**Short exercise:**
Please write out every one of the following records word for word.

**Information given:**
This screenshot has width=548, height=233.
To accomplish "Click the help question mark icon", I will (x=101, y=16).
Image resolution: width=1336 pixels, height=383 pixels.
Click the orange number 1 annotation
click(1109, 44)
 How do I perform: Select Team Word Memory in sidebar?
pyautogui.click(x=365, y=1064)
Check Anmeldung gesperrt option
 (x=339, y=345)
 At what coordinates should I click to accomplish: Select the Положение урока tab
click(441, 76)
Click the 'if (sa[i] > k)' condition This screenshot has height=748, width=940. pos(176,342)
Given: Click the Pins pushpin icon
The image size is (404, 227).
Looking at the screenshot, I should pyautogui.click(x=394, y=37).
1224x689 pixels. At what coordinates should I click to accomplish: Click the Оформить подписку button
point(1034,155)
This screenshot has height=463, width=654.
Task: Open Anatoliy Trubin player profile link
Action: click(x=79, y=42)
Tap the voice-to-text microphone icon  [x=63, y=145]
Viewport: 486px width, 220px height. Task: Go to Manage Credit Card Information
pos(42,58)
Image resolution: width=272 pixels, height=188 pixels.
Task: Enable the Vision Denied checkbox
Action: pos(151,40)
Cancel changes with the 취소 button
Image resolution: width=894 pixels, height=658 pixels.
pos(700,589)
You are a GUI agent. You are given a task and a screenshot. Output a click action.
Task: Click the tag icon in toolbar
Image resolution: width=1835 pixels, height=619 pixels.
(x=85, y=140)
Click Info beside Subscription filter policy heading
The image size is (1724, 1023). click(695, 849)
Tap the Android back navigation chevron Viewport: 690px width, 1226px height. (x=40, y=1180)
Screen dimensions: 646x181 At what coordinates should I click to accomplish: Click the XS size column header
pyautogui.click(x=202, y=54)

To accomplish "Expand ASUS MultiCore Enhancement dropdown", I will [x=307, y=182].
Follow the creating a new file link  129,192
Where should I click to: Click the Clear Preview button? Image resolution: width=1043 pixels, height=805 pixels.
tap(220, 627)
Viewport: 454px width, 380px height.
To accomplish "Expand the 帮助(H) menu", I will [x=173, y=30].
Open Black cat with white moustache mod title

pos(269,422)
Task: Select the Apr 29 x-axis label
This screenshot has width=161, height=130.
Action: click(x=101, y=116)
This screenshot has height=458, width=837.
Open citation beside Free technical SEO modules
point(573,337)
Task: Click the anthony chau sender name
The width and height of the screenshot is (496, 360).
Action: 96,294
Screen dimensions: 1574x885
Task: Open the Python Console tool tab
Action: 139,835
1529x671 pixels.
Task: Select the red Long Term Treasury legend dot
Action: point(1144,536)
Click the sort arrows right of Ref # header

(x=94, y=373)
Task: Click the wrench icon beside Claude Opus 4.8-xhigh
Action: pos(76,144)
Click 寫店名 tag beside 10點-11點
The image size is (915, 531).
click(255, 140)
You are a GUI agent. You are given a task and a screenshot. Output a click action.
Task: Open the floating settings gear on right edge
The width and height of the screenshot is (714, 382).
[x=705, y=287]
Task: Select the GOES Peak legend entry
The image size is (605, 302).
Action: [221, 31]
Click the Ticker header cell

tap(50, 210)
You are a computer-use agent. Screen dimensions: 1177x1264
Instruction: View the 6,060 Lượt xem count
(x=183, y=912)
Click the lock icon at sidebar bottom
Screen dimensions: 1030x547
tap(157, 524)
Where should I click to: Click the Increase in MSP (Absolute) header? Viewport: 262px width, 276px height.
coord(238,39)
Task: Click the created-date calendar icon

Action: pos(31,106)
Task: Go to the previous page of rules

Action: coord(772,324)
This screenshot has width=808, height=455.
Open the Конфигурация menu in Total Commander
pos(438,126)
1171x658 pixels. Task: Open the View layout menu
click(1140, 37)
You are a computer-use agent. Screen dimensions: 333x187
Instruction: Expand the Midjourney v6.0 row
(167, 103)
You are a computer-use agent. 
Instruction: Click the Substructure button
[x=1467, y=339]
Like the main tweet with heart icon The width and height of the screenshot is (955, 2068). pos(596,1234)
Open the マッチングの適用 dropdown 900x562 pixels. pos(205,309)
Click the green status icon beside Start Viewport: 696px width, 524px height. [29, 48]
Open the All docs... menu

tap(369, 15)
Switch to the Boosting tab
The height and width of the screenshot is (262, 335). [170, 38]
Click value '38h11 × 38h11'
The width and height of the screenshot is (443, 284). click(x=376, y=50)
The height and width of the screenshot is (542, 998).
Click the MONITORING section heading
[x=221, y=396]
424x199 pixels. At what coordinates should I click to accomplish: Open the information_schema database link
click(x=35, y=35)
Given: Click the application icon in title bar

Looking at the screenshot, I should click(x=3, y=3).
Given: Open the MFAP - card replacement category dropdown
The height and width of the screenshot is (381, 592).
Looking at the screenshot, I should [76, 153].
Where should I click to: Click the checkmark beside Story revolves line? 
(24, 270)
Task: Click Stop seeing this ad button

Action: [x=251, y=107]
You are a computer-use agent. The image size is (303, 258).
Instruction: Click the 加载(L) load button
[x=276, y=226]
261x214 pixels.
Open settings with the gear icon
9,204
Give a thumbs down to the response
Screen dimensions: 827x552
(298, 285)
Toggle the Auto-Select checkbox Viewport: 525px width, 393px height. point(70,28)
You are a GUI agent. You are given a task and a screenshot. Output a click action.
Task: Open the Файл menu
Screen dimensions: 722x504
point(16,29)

**Exercise output:**
This screenshot has width=548, height=233.
To accomplish "Click the help question mark icon", I will (x=101, y=16).
Image resolution: width=1336 pixels, height=383 pixels.
Click the orange number 1 annotation
click(1109, 44)
 How do I perform: Select Team Word Memory in sidebar?
pyautogui.click(x=365, y=1064)
Check Anmeldung gesperrt option
 (x=339, y=345)
 At what coordinates should I click to accomplish: Select the Положение урока tab
click(441, 76)
Click the 'if (sa[i] > k)' condition This screenshot has height=748, width=940. pos(176,342)
Given: Click the Pins pushpin icon
The image size is (404, 227).
Looking at the screenshot, I should pyautogui.click(x=394, y=37).
1224x689 pixels. At what coordinates should I click to accomplish: Click the Оформить подписку button
point(1034,155)
This screenshot has height=463, width=654.
Task: Open Anatoliy Trubin player profile link
Action: click(x=79, y=42)
Tap the voice-to-text microphone icon  [x=63, y=145]
Viewport: 486px width, 220px height. Task: Go to Manage Credit Card Information
pos(42,58)
Image resolution: width=272 pixels, height=188 pixels.
Task: Enable the Vision Denied checkbox
Action: pos(151,40)
Cancel changes with the 취소 button
Image resolution: width=894 pixels, height=658 pixels.
pos(700,589)
You are a GUI agent. You are given a task and a screenshot. Output a click action.
Task: Click the tag icon in toolbar
Image resolution: width=1835 pixels, height=619 pixels.
(x=85, y=140)
Click Info beside Subscription filter policy heading
The image size is (1724, 1023). click(695, 849)
Tap the Android back navigation chevron Viewport: 690px width, 1226px height. (x=40, y=1180)
Screen dimensions: 646x181 At what coordinates should I click to accomplish: Click the XS size column header
pyautogui.click(x=202, y=54)

To accomplish "Expand ASUS MultiCore Enhancement dropdown", I will [x=307, y=182].
Follow the creating a new file link  129,192
Where should I click to: Click the Clear Preview button? Image resolution: width=1043 pixels, height=805 pixels.
tap(220, 627)
Viewport: 454px width, 380px height.
To accomplish "Expand the 帮助(H) menu", I will [x=173, y=30].
Open Black cat with white moustache mod title

pos(269,422)
Task: Select the Apr 29 x-axis label
This screenshot has width=161, height=130.
Action: click(x=101, y=116)
This screenshot has height=458, width=837.
Open citation beside Free technical SEO modules
point(573,337)
Task: Click the anthony chau sender name
The width and height of the screenshot is (496, 360).
Action: 96,294
Screen dimensions: 1574x885
Task: Open the Python Console tool tab
Action: 139,835
1529x671 pixels.
Task: Select the red Long Term Treasury legend dot
Action: point(1144,536)
Click the sort arrows right of Ref # header

(x=94, y=373)
Task: Click the wrench icon beside Claude Opus 4.8-xhigh
Action: pos(76,144)
Click 寫店名 tag beside 10點-11點
The image size is (915, 531).
click(255, 140)
You are a GUI agent. You are given a task and a screenshot. Output a click action.
Task: Open the floating settings gear on right edge
The width and height of the screenshot is (714, 382).
[x=705, y=287]
Task: Select the GOES Peak legend entry
The image size is (605, 302).
Action: [221, 31]
Click the Ticker header cell

tap(50, 210)
You are a computer-use agent. Screen dimensions: 1177x1264
Instruction: View the 6,060 Lượt xem count
(x=183, y=912)
Click the lock icon at sidebar bottom
Screen dimensions: 1030x547
tap(157, 524)
Where should I click to: Click the Increase in MSP (Absolute) header? Viewport: 262px width, 276px height.
coord(238,39)
Task: Click the created-date calendar icon

Action: pos(31,106)
Task: Go to the previous page of rules

Action: coord(772,324)
This screenshot has width=808, height=455.
Open the Конфигурация menu in Total Commander
pos(438,126)
1171x658 pixels. Task: Open the View layout menu
click(1140, 37)
You are a computer-use agent. Screen dimensions: 333x187
Instruction: Expand the Midjourney v6.0 row
(167, 103)
You are a computer-use agent. 
Instruction: Click the Substructure button
[x=1467, y=339]
Like the main tweet with heart icon The width and height of the screenshot is (955, 2068). pos(596,1234)
Open the マッチングの適用 dropdown 900x562 pixels. pos(205,309)
Click the green status icon beside Start Viewport: 696px width, 524px height. [29, 48]
Open the All docs... menu

tap(369, 15)
Switch to the Boosting tab
The height and width of the screenshot is (262, 335). [170, 38]
Click value '38h11 × 38h11'
The width and height of the screenshot is (443, 284). click(x=376, y=50)
The height and width of the screenshot is (542, 998).
Click the MONITORING section heading
[x=221, y=396]
424x199 pixels. At what coordinates should I click to accomplish: Open the information_schema database link
click(x=35, y=35)
Given: Click the application icon in title bar

Looking at the screenshot, I should click(x=3, y=3).
Given: Open the MFAP - card replacement category dropdown
The height and width of the screenshot is (381, 592).
Looking at the screenshot, I should [76, 153].
Where should I click to: Click the checkmark beside Story revolves line? 
(24, 270)
Task: Click Stop seeing this ad button

Action: [x=251, y=107]
You are a computer-use agent. The image size is (303, 258).
Instruction: Click the 加载(L) load button
[x=276, y=226]
261x214 pixels.
Open settings with the gear icon
9,204
Give a thumbs down to the response
Screen dimensions: 827x552
(298, 285)
Toggle the Auto-Select checkbox Viewport: 525px width, 393px height. point(70,28)
You are a GUI agent. You are given a task and a screenshot. Output a click action.
Task: Open the Файл menu
Screen dimensions: 722x504
point(16,29)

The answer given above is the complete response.